Malgré ces résultats, nombre de jeunes locuteurs (13 sur 16) indiquent néanmoins qu’ils n’apprécient pas que leur accent soit confondu avec le Geordie. Cette défiance envers Newcastle est pour Llamas symbole d’une rivalité entre les deux villes pour les locuteurs les plus jeunes, et les réponses pour ce qui est du derby de football reflètent cette situation : 26 enquêtés mentionnent Newcastle ou Sunderland, et seuls 6 répondent Leeds (qui se situe dans le West Yorkshire), et cette dernière réponse est

généralement accompagnée de remarques spécifiant qu’il s’agit d’un derby de moindre envergure, ou que l’époque de ce derby est révolue (Llamas 2001, p. 213–214).

Tous ces résultats poussent Llamas à conclure qu’il y a une certaine convergence vers les variétés du nord-est pour les variables (p) et (k). Néanmoins, il ne s’agirait pas d’une convergence vers la variété de Newcastle, puisque, d’une part, celle-ci est évaluée négativement par les sujets de l’enquête, et, d’autre part, la variante la plus répandue pour (t) est une variante qui n’est pas associée avec le Geordie. Cette situation est due, selon Llamas, à l’avènement de Middlesbrough en tant qu’aire urbaine, ce qui en fait une localité dont les locuteurs les plus jeunes peuvent se réclamer, sans devoir faire référence aux villes plus importantes aux alentours, ni au comté traditionnel dont dépendait autrefois Middlesbrough :

These convergent and divergent trends uncovered in the voiceless stops in MbE are concurrent with an increased confidence expressed by young speakers in the status of Middlesbrough both in terms of its accent and in terms of it as a “place.” For the young speakers, Middlesbrough is not part of a larger Yorkshire region, as it is for the old speakers, nor is it a place without an identity, as it is for the middle speakers. Rather, for the young speakers of the sample the identity of the urban center is simply Middlesbrough (Llamas 2007, p. 601–602).
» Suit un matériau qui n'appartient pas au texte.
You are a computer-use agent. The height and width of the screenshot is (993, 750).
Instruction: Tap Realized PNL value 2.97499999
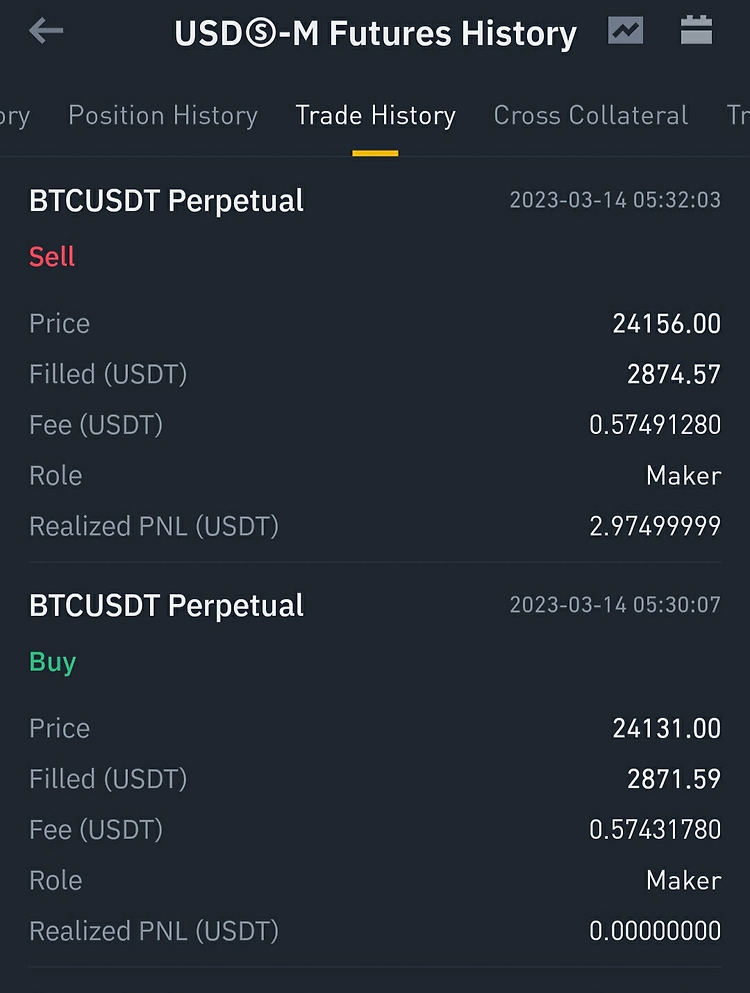point(655,526)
Il est d’ailleurs pertinent de se pencher sur certaines études récentes sur Newcastle (Watt 1998 ; Watt 2002). Comme le souligne l’auteur, le Tyneside est généralement décrit comme une région coupée du reste du pays de par son isolement géographique. Elle a souvent l’image d’une zone homogène d’un point de vue ethnique, puisque Newcastle a accueilli peu de migrants originaires d’ailleurs que des Îles Britanniques, comparativement à d’autres villes de taille équivalente : Watt, citant Barke (1992), rapporte qu’en 1971, les nouveaux venus originaires du Commonwealth ne représentait que 1,3 % de la population alors que les mêmes chiffres pour Birmingham et Bradford s’élevaient respectivement à 6,7 % et 7,1 % (Watt 2002, p. 50). Néanmoins, plusieurs auteurs ont souligné l’importance de l’immigration à Newcastle, et le rôle des indus-tries dans la région, notamment au cours du xixe siècle : en 1851, plus de la moitié de la population de Newcastle était née ailleurs (ibid., p. 50), et la ville possédait la quatrième communauté irlandaise la plus importante d’Angleterre (ibid., p. 52). De plus, la proximité géographique avec l’Écosse a eu une influence non négligeable sur la population. Ces facteurs dressent donc un portrait bien différent de la vision tra-ditionnelle de Newscastle, qui est loin d’être une zone homogène d’un point de vue linguistique et démographique (ibid., p. 53).